This program generates a n x n lattice model with realistic population and voter preference distributions. It then gerrymanders the lattice model into a set of districts heavily favoring one party.
It uses simulated annealing and a couple of heuristics to pack districts, which is a popular method for gerrymandering.
The simulated annealing runs for 10000 iterations by default. This should take 5-15 seconds.

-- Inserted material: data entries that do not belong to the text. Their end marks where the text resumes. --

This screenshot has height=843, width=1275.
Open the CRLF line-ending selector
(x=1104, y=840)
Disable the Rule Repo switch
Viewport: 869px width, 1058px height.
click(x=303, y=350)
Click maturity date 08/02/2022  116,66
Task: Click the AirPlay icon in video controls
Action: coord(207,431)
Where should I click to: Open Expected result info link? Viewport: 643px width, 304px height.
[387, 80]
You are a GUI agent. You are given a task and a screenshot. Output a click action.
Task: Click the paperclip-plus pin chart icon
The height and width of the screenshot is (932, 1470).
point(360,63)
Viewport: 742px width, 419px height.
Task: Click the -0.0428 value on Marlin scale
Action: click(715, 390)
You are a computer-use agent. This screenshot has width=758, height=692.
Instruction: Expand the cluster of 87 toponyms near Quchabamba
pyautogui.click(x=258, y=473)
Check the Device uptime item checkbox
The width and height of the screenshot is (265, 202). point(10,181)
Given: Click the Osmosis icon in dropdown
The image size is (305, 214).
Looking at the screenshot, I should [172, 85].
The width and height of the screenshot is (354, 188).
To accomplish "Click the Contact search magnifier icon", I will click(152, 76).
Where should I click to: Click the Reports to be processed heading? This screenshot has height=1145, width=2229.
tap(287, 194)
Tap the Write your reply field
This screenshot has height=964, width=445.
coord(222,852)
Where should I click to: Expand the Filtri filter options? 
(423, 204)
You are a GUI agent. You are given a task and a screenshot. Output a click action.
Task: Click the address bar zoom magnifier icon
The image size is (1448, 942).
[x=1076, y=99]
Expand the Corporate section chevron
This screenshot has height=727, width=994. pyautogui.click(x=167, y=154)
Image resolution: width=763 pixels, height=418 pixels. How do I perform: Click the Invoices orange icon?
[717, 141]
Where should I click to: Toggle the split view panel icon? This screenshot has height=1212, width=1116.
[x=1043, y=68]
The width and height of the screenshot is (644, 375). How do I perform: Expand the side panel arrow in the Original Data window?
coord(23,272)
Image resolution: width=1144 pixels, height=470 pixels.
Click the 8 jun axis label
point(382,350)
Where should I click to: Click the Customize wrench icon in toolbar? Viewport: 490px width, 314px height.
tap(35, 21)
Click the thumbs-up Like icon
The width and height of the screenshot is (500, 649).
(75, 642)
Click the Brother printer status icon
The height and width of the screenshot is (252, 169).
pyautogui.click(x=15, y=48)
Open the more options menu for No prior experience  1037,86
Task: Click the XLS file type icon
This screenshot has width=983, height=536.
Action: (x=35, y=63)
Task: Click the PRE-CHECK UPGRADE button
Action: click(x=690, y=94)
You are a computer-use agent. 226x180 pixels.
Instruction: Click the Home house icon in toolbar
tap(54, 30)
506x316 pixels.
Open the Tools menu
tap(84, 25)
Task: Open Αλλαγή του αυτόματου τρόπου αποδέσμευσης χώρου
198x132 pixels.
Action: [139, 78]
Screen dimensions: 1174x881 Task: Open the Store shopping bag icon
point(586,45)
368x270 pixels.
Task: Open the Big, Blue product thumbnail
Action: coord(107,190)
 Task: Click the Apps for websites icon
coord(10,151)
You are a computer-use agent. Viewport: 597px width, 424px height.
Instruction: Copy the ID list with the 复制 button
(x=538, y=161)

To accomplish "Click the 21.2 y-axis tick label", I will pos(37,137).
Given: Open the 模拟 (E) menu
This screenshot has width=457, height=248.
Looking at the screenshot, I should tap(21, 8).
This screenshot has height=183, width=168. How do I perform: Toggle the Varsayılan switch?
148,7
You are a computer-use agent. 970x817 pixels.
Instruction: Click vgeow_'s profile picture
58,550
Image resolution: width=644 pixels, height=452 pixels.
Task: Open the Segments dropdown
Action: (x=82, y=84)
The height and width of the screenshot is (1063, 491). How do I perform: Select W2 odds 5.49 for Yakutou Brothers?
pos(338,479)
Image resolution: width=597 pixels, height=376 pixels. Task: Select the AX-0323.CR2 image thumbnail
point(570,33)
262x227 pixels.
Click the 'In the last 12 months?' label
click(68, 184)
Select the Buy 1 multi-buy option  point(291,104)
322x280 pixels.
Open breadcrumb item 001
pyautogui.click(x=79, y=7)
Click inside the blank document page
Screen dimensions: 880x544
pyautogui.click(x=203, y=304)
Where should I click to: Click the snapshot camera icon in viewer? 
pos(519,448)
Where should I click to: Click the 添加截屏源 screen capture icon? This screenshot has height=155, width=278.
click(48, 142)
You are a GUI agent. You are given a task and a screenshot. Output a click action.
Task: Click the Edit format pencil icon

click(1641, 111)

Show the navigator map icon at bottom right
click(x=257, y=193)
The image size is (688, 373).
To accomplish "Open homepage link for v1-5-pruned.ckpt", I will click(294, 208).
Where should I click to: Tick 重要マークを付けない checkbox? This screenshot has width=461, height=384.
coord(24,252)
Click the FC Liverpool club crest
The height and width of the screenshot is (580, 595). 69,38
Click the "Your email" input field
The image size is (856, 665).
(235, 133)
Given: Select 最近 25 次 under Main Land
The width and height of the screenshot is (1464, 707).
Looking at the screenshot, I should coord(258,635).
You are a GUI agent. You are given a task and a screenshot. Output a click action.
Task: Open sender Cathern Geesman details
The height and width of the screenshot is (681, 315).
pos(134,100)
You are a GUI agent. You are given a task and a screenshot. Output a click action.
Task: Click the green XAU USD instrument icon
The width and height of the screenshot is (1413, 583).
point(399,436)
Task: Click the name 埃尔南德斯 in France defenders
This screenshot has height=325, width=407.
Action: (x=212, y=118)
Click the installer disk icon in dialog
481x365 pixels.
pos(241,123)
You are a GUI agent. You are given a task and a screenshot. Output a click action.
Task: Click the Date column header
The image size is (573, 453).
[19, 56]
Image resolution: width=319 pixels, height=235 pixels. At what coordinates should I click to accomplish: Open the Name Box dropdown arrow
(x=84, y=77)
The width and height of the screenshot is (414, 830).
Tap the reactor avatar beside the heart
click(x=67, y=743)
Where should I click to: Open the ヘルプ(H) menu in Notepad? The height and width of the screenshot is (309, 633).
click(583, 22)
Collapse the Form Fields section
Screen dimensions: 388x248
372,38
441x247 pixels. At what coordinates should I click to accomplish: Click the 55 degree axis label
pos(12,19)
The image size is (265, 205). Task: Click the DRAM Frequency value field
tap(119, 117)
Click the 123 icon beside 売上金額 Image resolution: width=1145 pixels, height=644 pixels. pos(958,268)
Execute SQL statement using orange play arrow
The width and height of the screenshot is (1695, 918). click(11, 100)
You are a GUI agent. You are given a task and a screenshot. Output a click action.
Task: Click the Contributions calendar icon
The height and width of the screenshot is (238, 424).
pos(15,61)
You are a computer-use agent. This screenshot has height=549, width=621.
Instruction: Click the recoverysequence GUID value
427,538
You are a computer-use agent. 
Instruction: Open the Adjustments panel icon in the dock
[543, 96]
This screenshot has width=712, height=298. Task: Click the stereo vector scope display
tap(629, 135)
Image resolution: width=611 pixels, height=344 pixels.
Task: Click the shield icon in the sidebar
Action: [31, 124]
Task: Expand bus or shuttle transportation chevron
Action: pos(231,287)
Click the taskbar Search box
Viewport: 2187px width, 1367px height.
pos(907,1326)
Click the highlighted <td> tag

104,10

You can read more about gerrymandering, the lattice model, and algorithms to gerrymander here: https://ninjadenmu.github.io/
It's a 2 part series, starting with Algorithmic Gerrymandering Pt. 1: Modelling population and voter distributions, followed by Algorithmic Gerrymandering Pt. 2: Gerrymandering the Lattice Model
Run gerrymander.py to gerrymander a default region. To modify the region, generate a new Region object and pass it as region to Gerrymander.simulated_anneal. The definition of Region is in region.py. To change the number of districts generated, pass the new number of districts as districts to Gerrymander.simulated_anneal() The curve argument of Gerrymander.simulated_anneal should be a list with length districts. More positive numbers in curve favors red, more negatives favors blue. To pack districts, the majority of numbers in curve should have a small magnitude with the sign of the side to favor, and one or two districts should have a very large magnitude with the sign of the opposing side. Simulated annealing will attempt to match the voter preference of each district to one number in curve.